Fielding was initially assigned to hear the case.

"Right now, we have no appeals, we have no recourse," Sammy Gilliam said Monday evening. "We had considered a civil suit from the beginning, and we're still thinking about that, but we haven't made a decision yet."

Several family members also expressed dismay that Teel appeared to be reading the sentence from a prepared paper, and made no reference to the state's motion to reconsider or Sammy Gilliam's statement in imposing sentence.

"It just seems like it was a done deal from the beginning," Sammy Gilliam said. "It just feels like being punched, over and over and over again."

In addition to Gilliam's family and a wide swath of Talladega's deaf community, the sentencing hearing was also attended by Peggy Batey, state executive director of Mothers Against Drunk Driving of Alabama.

Batey said she was present at the request of the family, and that she and MADD's Victim Services coordinator routinely monitor courts handling drunk driving cases.

"There are deterrents in the community," she said, "promoting the dangers of drunk driving, and getting the community involved in changing the way DUI offenders are viewed," she said.

Lewis rear-ended Gilliam's vehicle at a high rate of speed one year ago Sunday.
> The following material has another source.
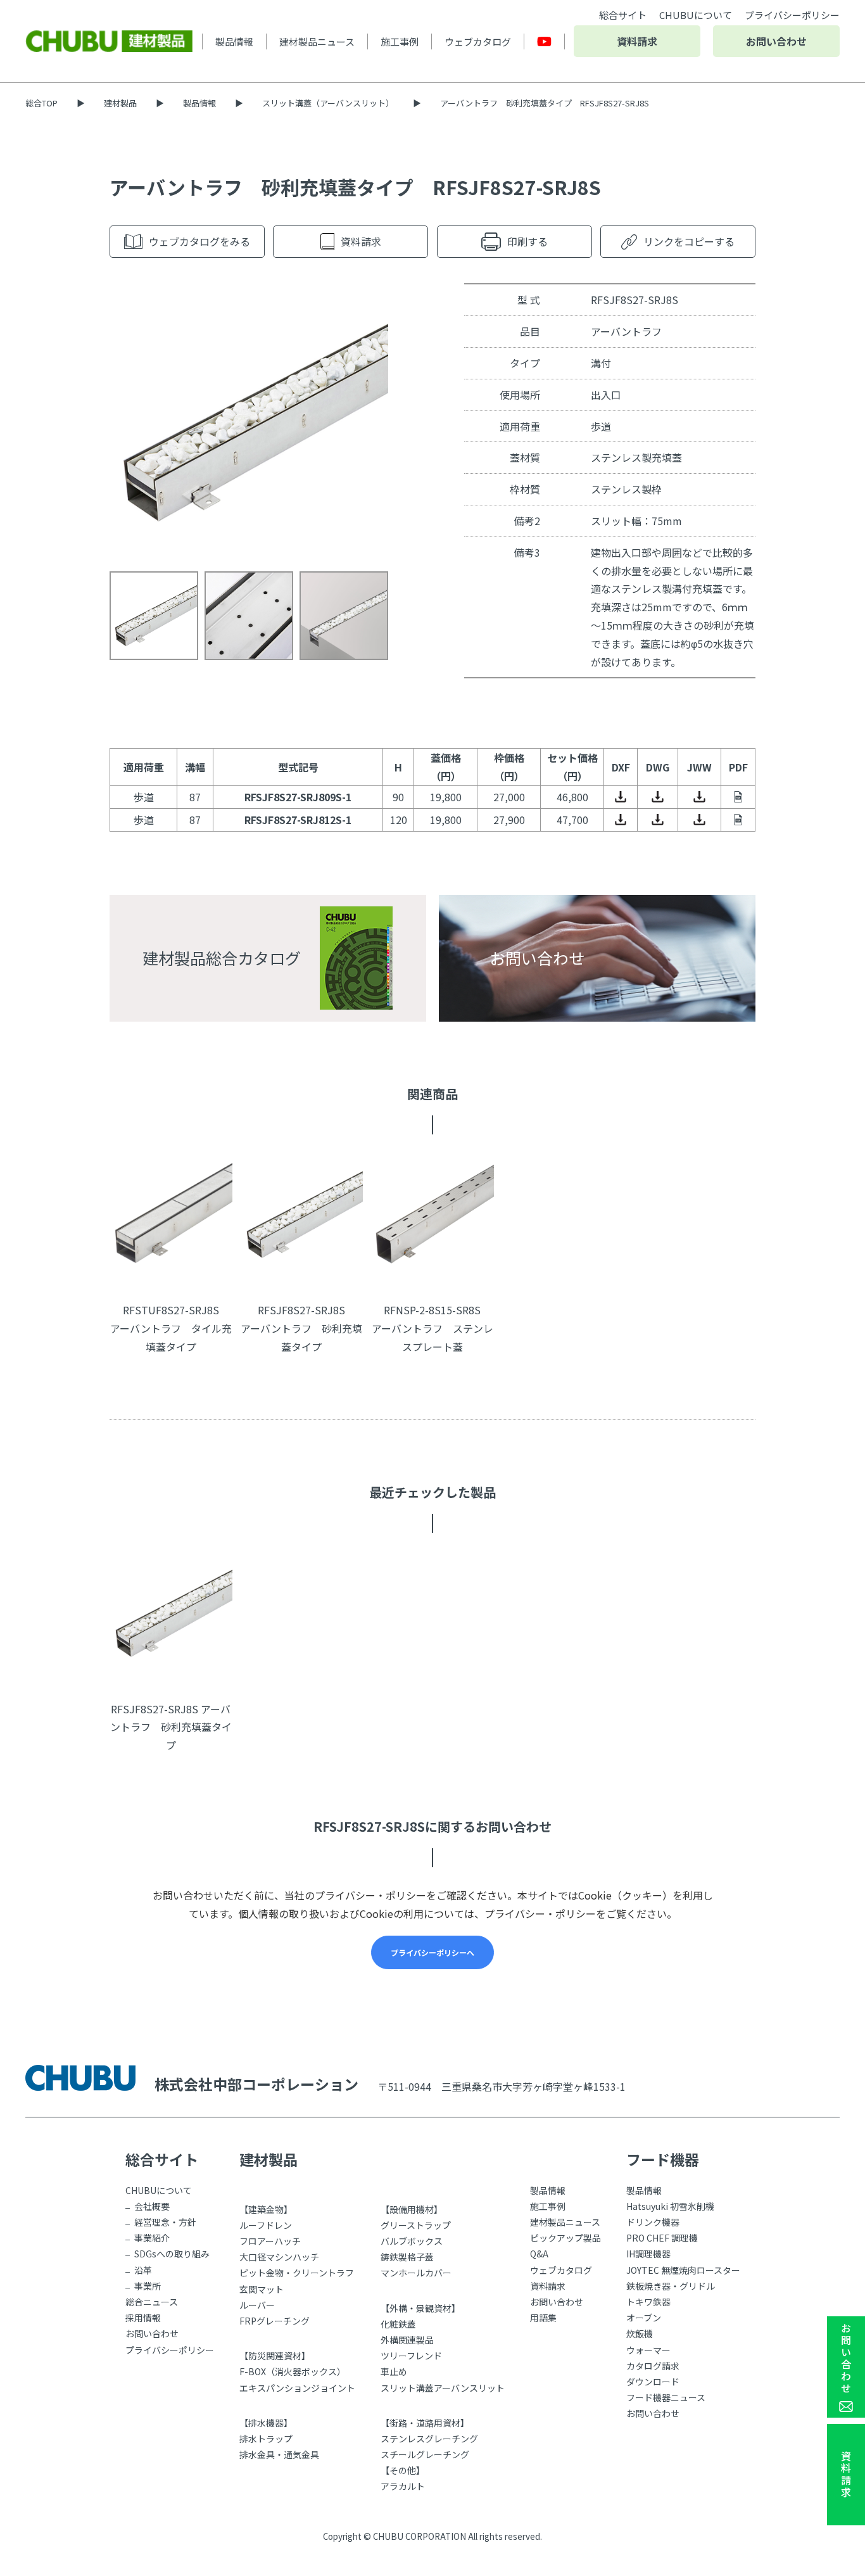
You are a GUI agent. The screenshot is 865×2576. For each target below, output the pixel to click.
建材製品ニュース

Gilliam, who was turning into his driveway on Alabama 21 just south of Talladega at the time, was killed instantly.

Lewis did not stop following the accident, and continued driving for some 20 miles, until he was stopped and arrested by the Sylacauga Police Department. When hospitalized in Talladega, he had a blood alcohol level of 0.221, which is almost triple the legal limit in Alabama for an adult and more than 11 times the legal limit for someone under the age of 21.

Gilliam was a graduate of Alabama School for the Deaf in Talladega. After earning a degree from Gallaudet University in Washington, D.C., a school for the hearing impaired, Gilliam eventually returned to Talladega to work as an instructor and production manager for the E.H. Gentry Vocational School at the Alabama Institute for Deaf and Blind. He had retired from AIDB after 27 years of service shortly before his death.